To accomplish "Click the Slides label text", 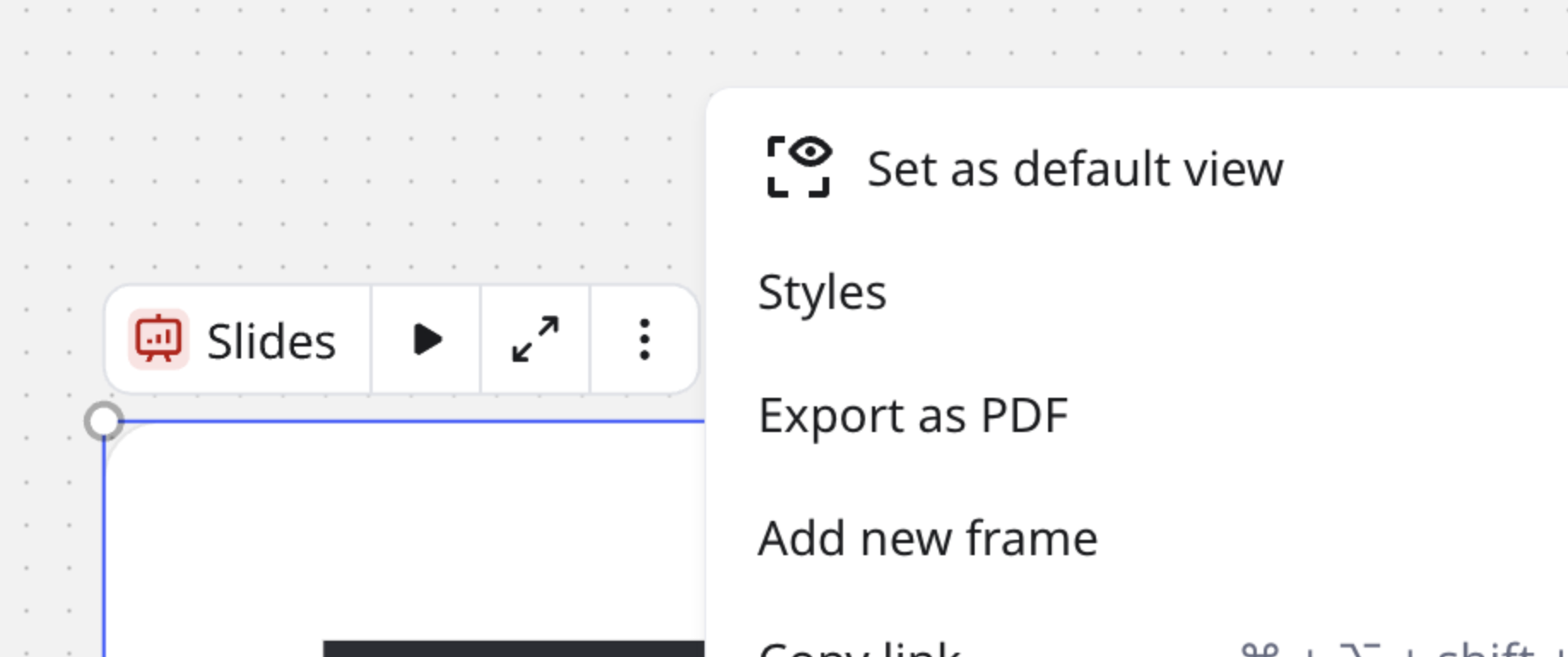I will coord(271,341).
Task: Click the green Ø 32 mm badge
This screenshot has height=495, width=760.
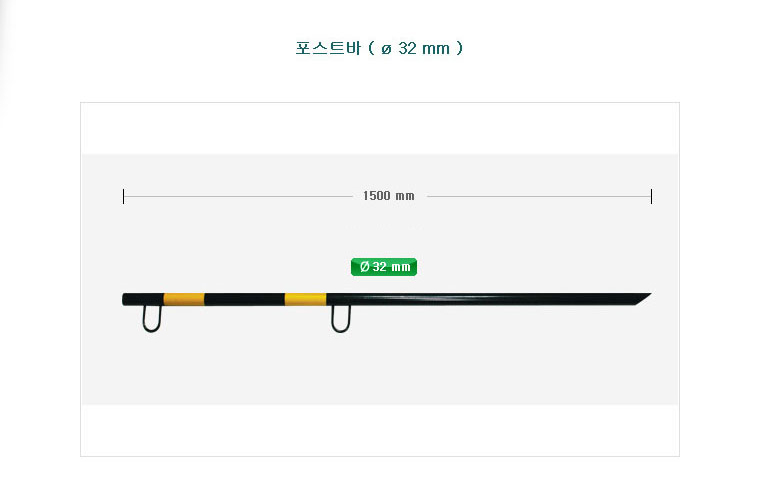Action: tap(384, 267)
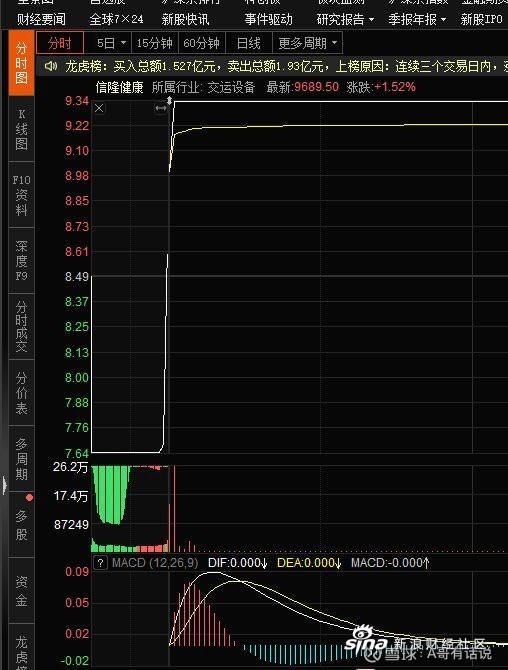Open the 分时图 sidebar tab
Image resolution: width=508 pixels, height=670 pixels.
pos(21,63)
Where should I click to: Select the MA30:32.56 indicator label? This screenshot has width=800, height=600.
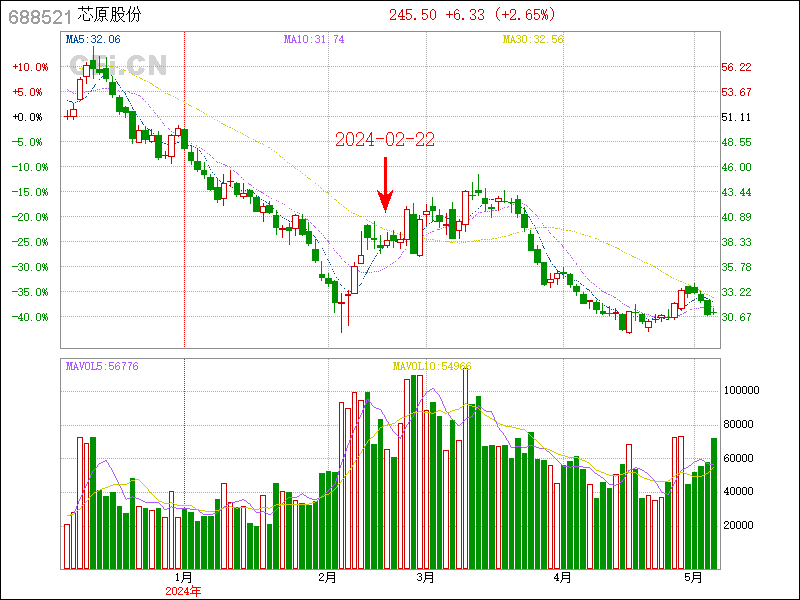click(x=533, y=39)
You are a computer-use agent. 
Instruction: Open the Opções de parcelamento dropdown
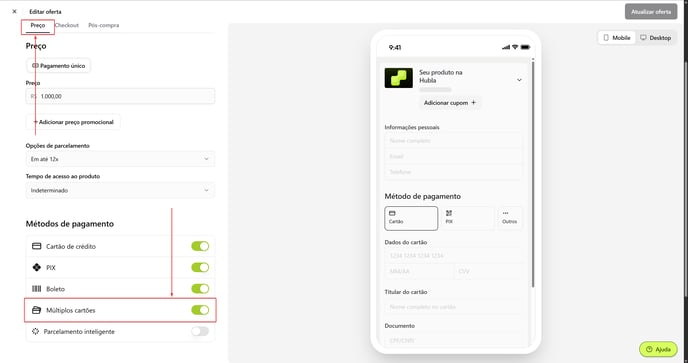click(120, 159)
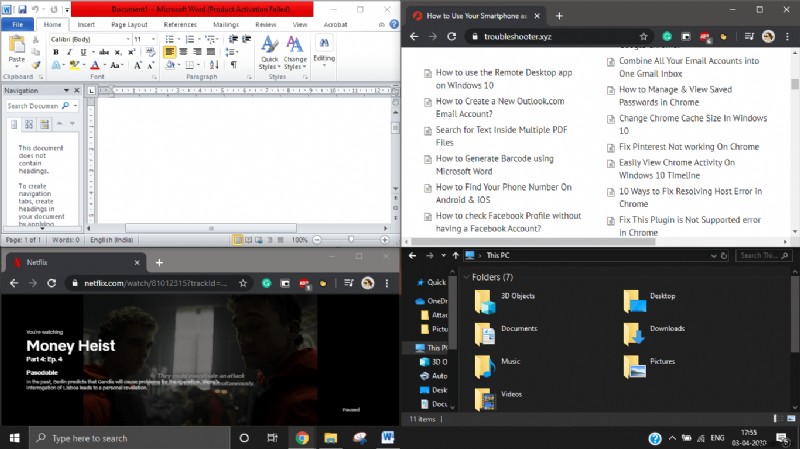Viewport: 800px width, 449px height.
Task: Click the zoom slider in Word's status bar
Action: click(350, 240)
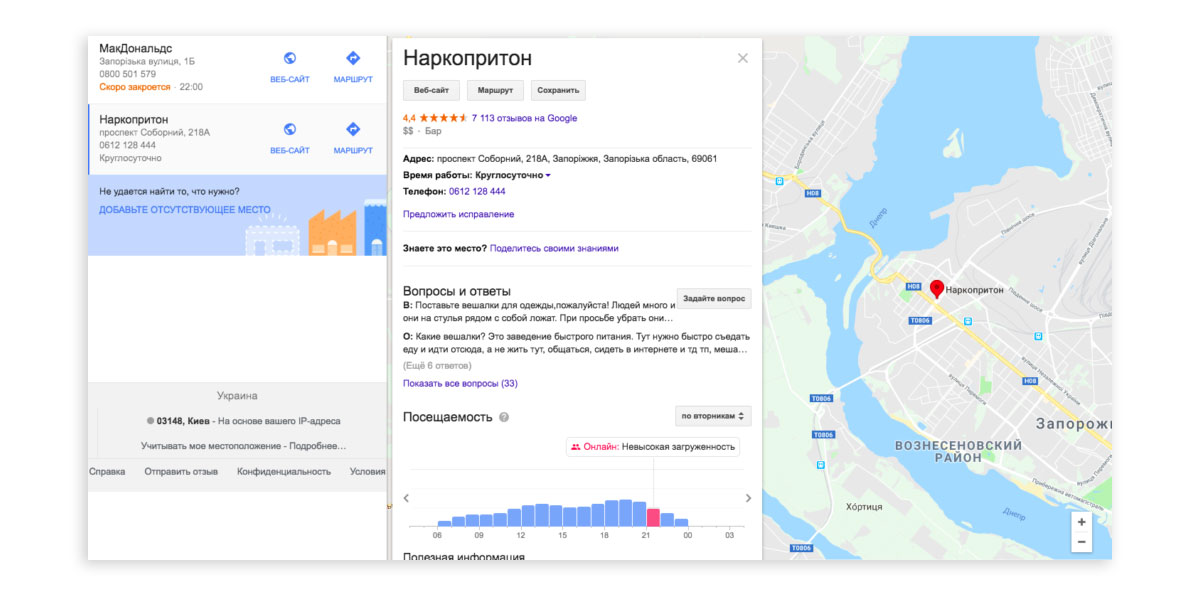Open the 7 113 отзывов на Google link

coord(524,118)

---

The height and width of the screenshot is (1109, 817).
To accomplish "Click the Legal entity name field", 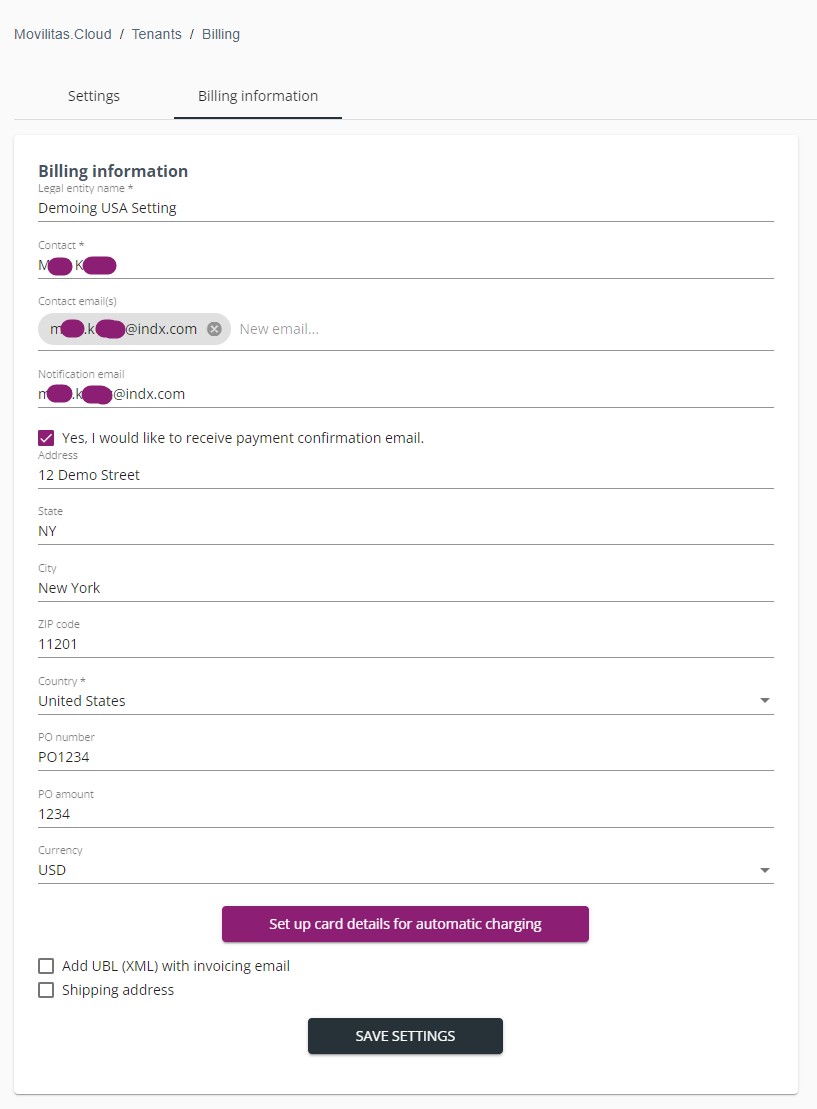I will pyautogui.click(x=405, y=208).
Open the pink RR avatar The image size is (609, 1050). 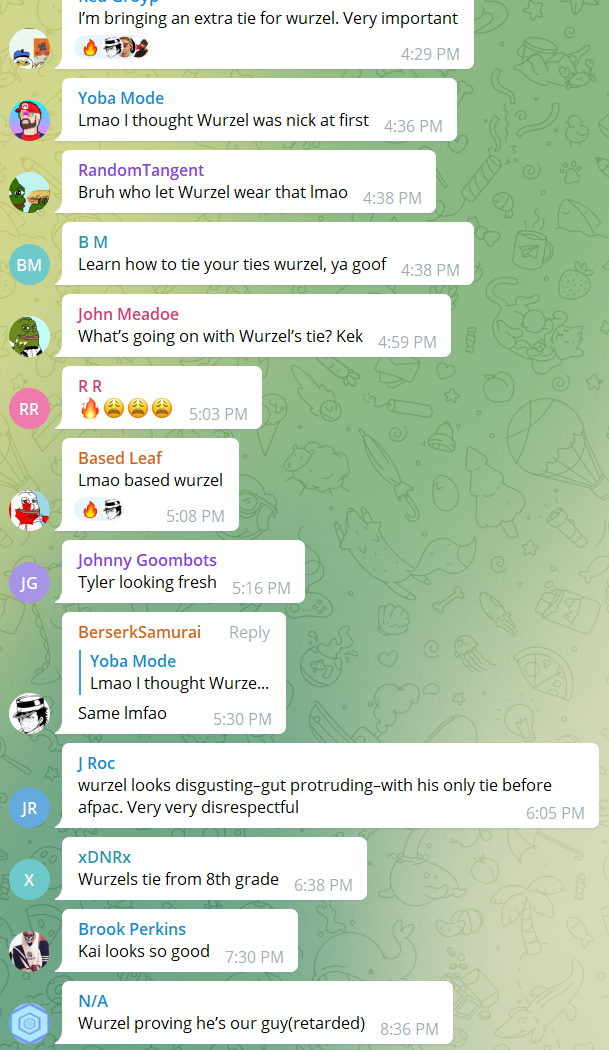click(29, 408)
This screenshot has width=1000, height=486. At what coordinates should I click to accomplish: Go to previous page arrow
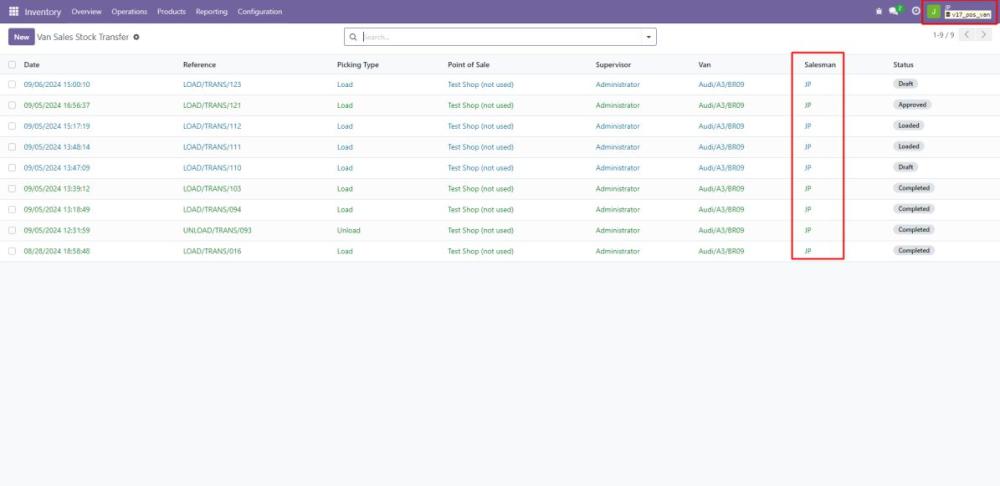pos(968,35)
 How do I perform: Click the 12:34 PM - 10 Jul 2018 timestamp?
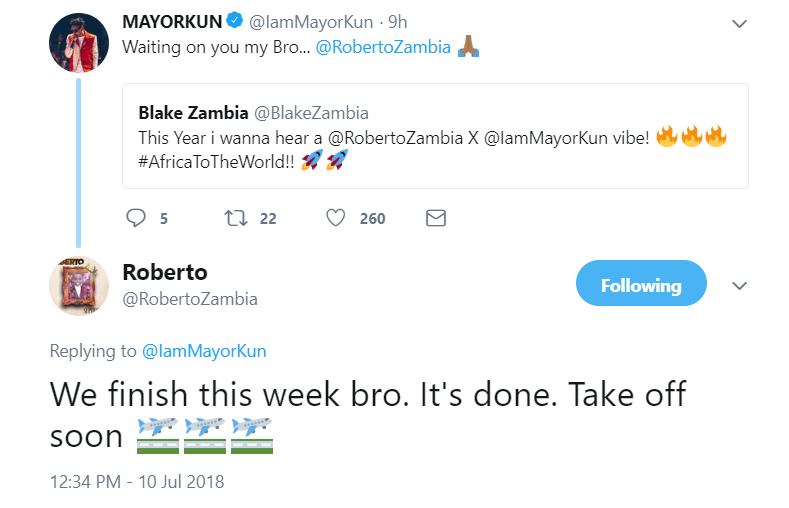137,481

* About this exercise
Look through the listing above for the line with "Where should I" and the line with "You are a computer-use agent.". Write out exactly those lines and everything between, leaving out pictures.

* Response to this task
Where should I click to: Select the MA30:32.56 indicator label? This screenshot has width=800, height=600.
click(x=533, y=39)
You are a computer-use agent. 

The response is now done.